The potential gametes the AaBb dog can produce are AB, Ab, aB, and ab. The aabb dog can only produce one gamete: ab.

Putting these gametes in our punnett square we can see that we end up with the following potential offspring: AaBb, Aabb, aaBb, and aabb.

Each of these possible offspring carries a different phenotype. AaBb will carry both dominant traits and be black with long ears. Aabb will be yellow with long ears. aaBb will be black with short ears. Finally, aabb will be yellow with short ears. Each of these gametes is produced in the same ratio, making these phenotypes exist in a 1:1:1:1 probability.

Punnett squares give information about the potential genotype ratios of offspring possible from the cross of two members of the parental generation. The letters represent alleles of various genes, but do not give any information about the allele frequencies. To get information about the allele frequencies, more information about the size and make-up of the population would be needed. The actual cross is between potential gametes produced by the parental generation. Each square shows the potential offspring from these potential gametes.

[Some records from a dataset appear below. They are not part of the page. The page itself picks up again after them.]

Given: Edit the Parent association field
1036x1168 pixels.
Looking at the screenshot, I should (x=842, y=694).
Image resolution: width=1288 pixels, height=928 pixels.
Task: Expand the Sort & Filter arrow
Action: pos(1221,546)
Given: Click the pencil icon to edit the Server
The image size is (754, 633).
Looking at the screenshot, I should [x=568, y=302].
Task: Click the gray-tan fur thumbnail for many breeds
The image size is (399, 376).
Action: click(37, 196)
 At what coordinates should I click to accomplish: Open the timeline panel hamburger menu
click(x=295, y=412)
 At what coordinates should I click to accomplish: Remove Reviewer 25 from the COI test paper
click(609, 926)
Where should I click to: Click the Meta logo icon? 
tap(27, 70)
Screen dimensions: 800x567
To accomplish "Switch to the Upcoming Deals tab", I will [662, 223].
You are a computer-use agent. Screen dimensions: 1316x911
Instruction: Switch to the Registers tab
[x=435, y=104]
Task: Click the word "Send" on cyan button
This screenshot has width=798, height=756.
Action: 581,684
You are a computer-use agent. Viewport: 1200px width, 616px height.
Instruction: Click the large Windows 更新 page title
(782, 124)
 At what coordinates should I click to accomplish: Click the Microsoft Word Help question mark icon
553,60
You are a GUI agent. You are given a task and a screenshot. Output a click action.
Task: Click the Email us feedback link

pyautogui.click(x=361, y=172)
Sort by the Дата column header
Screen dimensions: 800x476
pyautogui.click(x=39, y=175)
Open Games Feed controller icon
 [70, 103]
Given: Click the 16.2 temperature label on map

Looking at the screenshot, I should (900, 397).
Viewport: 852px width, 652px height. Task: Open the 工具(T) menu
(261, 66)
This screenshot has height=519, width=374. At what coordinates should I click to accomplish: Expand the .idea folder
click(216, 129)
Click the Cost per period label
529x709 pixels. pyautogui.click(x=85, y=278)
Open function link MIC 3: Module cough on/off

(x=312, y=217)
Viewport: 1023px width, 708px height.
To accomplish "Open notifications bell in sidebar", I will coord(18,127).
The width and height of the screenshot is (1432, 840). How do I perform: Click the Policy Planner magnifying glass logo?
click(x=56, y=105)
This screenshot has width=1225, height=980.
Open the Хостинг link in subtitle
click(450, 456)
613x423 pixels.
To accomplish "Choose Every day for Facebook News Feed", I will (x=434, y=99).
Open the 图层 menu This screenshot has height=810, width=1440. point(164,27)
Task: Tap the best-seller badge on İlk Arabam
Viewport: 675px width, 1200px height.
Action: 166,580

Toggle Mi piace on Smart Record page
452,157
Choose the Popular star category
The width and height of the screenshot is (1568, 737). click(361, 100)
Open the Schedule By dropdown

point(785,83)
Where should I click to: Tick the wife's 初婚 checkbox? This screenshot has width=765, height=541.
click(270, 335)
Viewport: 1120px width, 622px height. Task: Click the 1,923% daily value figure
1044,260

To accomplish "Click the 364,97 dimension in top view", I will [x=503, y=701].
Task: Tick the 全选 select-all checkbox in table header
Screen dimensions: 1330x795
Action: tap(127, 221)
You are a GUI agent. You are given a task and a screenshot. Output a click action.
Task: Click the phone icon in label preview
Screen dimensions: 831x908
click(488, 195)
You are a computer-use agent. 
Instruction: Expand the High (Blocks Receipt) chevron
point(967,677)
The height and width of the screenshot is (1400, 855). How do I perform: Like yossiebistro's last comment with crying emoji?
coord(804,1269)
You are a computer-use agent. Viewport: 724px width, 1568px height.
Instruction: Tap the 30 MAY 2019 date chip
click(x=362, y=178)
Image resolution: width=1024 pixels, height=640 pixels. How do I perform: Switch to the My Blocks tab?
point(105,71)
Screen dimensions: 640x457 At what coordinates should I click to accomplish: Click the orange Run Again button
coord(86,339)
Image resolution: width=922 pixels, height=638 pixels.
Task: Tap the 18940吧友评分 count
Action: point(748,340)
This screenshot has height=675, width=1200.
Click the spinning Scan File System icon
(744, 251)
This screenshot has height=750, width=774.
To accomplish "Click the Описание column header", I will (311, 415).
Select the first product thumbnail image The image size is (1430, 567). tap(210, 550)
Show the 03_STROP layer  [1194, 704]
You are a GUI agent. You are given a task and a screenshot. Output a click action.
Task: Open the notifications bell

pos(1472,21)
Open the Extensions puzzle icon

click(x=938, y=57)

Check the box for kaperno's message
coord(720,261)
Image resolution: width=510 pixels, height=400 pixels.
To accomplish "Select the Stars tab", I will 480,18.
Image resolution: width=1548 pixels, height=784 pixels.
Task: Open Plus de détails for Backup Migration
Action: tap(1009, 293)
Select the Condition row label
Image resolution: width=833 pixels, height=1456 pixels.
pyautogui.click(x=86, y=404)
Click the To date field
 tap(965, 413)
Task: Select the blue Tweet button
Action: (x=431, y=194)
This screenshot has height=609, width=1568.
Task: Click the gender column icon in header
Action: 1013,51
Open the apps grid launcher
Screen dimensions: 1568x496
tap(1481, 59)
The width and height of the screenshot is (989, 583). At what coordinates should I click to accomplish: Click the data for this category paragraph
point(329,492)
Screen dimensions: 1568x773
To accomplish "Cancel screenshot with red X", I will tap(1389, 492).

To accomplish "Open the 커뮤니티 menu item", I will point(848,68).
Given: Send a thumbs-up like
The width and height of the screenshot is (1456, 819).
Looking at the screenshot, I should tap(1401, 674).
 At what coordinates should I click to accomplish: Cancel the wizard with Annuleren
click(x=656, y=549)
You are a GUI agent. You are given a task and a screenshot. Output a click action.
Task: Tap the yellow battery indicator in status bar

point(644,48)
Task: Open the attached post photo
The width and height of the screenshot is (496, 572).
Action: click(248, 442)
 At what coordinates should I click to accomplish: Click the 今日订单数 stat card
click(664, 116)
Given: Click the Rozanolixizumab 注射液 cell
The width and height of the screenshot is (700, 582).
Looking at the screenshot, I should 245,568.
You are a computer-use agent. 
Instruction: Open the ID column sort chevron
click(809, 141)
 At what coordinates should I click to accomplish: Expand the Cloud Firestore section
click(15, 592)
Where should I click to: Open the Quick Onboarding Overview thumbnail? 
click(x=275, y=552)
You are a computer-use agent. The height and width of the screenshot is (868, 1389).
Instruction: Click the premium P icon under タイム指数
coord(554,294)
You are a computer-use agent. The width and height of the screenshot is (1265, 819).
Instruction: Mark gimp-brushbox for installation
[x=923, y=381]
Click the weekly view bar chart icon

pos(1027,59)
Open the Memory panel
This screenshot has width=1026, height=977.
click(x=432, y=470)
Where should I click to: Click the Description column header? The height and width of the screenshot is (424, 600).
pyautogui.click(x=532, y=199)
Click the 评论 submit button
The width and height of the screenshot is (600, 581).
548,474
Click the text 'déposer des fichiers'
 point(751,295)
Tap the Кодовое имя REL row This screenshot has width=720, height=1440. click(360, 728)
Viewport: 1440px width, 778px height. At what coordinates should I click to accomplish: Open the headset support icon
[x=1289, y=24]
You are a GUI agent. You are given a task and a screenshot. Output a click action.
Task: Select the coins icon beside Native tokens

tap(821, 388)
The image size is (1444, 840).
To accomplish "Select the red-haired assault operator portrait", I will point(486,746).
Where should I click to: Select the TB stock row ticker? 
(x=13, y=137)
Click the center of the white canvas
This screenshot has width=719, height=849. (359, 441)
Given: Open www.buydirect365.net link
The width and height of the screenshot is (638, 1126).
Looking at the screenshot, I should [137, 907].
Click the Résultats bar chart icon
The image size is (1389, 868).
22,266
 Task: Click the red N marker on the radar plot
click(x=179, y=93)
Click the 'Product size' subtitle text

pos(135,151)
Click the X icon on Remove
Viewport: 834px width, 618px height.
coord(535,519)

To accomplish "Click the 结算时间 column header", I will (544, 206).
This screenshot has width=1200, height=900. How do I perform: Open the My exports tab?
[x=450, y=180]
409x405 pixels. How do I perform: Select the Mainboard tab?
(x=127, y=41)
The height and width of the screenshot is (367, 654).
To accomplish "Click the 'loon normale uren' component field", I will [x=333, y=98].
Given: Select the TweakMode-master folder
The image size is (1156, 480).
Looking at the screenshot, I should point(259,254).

The shortcut for this problem involves the standard phenotypic ratios for a dihybrid cross. Nine offspring will show both dominant traits. Three will show one dominant trait and the other recessive trait. Three will show the inverse phenotypes, with the opposite dominant trait and recessive trait combination. One offspring will show both recessive traits. Based on these ratios, we can see that three of the sixteen offspring will show the dominant smooth trait and the recessive green phenotype.

We can also solve by using a dihybrid punnett square. The cross described will be AaBb x AaBb, in which the A alleles signify color and the B alleles signify shape.

Consider the color of the peas. In order to have green peas, two recessive alleles must combine in the next generation. According to a punnett square where both sides are heterozygous for the trait, there is only a one in four chance of this taking place. Since smooth is the dominant shape for the peas, a punnett square where each side is heterozygous shows a three in four chance that pea plants will have this shape. By multiplying these two probabilities, we determine that three out of sixteen pea plants will have smooth, green peas.

The three main modes of genetic transfer for prokaryotes are transformation, transduction, and conjugation. Transformation occurs when a bacterium picks up a piece of genetic material from its external environment and incorporates it into its own genome. Transduction is genetic transfer using a bacteriophage as a vector. Conjugation is direct gene transfer via sex pili.

The IIR bacteria became deadly when exposed to the remains of the IIIS bacteria. This means that the IIR bacteria managed to receive genetic material from the environment and incorporate it into their genome. This is an example of transformation, a process that results in genetic recombination. In this case, the recombination made the formerly harmless bacteria deadly in mice.

Transduction is the process by which new genetic information is introduced to a bacterium via a vector, such as a bacteriophage. Conjugation is the transfer of genetic material between bacteria via a sex pilus. Binary fission is not a means of recombination; rather, the parent cell divides to produce two identical copies of itself.